Work to complete: Write a continuation of the news article about the Adaptive Driving School's driving simulator, starting after its final sentence.

Excerpt:
=== Begin Enclosure ===
- Associated Press - Thursday, July 16, 2015

PEORIA, Ill. (AP) - Potential drivers as young as 14 years old and as old as 95 can have their skills behind the wheel evaluated using technology that is unique to central Illinois.

The not-for-profit Institute of Physical Medicine and Rehabilitation’s Adaptive Driving School uses a driving simulator to decide if patients have the cognitive and physical ability to operate vehicles. If they do not, Sara Knowles, an occupational therapist and driving instructor at IPMR, can use the simulator as a rehabilitation tool before using an actual vehicle.

“We try to give people their independence through driving,” said Knowles at the driving school’s open house Thursday. “Some people may just need some form of physical therapy to continue.”

For those IPMR recommends to retire from driving, the organization informs the patient of other forms of transportation.

Knowles said the firm, 6501 N. Sheridan Road, is an objective assessor of the patient’s driving skills. Family members and doctors may be hesitant to tell people they should not drive, so IPMR has to be the bearer of bad news. However, it does have the facts of the patient’s driving tests to back up its recommendation.

The simulator puts the patient at the wheel of a stationary vessel, driving through virtual roads on a screen. It uses various tests to gauge a user’s reaction time, steering ability and safety. While the simulator is mostly used by stroke victims or families who want to know if a relative can still drive, teens with disorders such as Asperger’s syndrome, cerebral palsy or physical disabilities also use the machine.
=== End Enclosure ===
Recorded information:
=== Begin Enclosure ===
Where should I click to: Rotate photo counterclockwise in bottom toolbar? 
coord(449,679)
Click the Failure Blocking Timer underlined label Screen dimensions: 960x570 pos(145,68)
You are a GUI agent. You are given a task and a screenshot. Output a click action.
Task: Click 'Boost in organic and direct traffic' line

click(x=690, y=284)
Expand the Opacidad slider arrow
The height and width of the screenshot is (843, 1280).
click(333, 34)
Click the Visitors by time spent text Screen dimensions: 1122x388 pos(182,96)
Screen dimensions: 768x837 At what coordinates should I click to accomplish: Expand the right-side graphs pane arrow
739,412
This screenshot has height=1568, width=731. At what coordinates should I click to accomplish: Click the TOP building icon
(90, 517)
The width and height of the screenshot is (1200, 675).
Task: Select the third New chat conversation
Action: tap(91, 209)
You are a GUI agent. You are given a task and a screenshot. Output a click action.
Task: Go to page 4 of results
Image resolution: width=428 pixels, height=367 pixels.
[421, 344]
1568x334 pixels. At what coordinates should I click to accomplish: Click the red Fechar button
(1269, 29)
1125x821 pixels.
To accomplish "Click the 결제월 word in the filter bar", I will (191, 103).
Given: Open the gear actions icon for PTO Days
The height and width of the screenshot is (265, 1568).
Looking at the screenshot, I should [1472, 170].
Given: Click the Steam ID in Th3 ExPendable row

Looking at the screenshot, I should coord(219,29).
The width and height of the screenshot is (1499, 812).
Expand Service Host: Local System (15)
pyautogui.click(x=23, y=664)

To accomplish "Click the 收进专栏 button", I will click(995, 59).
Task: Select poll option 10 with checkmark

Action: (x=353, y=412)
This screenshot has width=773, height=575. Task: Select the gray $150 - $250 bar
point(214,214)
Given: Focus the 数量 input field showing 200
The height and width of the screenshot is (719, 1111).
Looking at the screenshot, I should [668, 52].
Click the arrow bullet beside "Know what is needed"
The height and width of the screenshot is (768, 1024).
=== End Enclosure ===
Response area:
Those with physical disabilities can use adaptive technologies, donated by United Access, such as alternative steering, accelerating and braking.

The fully functional Ford Explorer the driving school uses, which was donated by an anonymous Peoria couple last year, has a hand-controlled brake and accelerator for those with lower-body complications. People with upper-body issues, for example a stroke victim who lost physical capabilities of his left arm, can use a steering aid that makes one-handed steering easier.

IPMR President Rick Zehr said people come from all over the state just to use the Adaptive Driving School. He said the simulator is the best of its kind and Wheaton is the next-closest town with similar driving services.

“In many cases, people who (need an adaptive driving school) could not or would not be driven two hours away,” he said. “It allows people of Peoria to get the care they otherwise wouldn’t get.”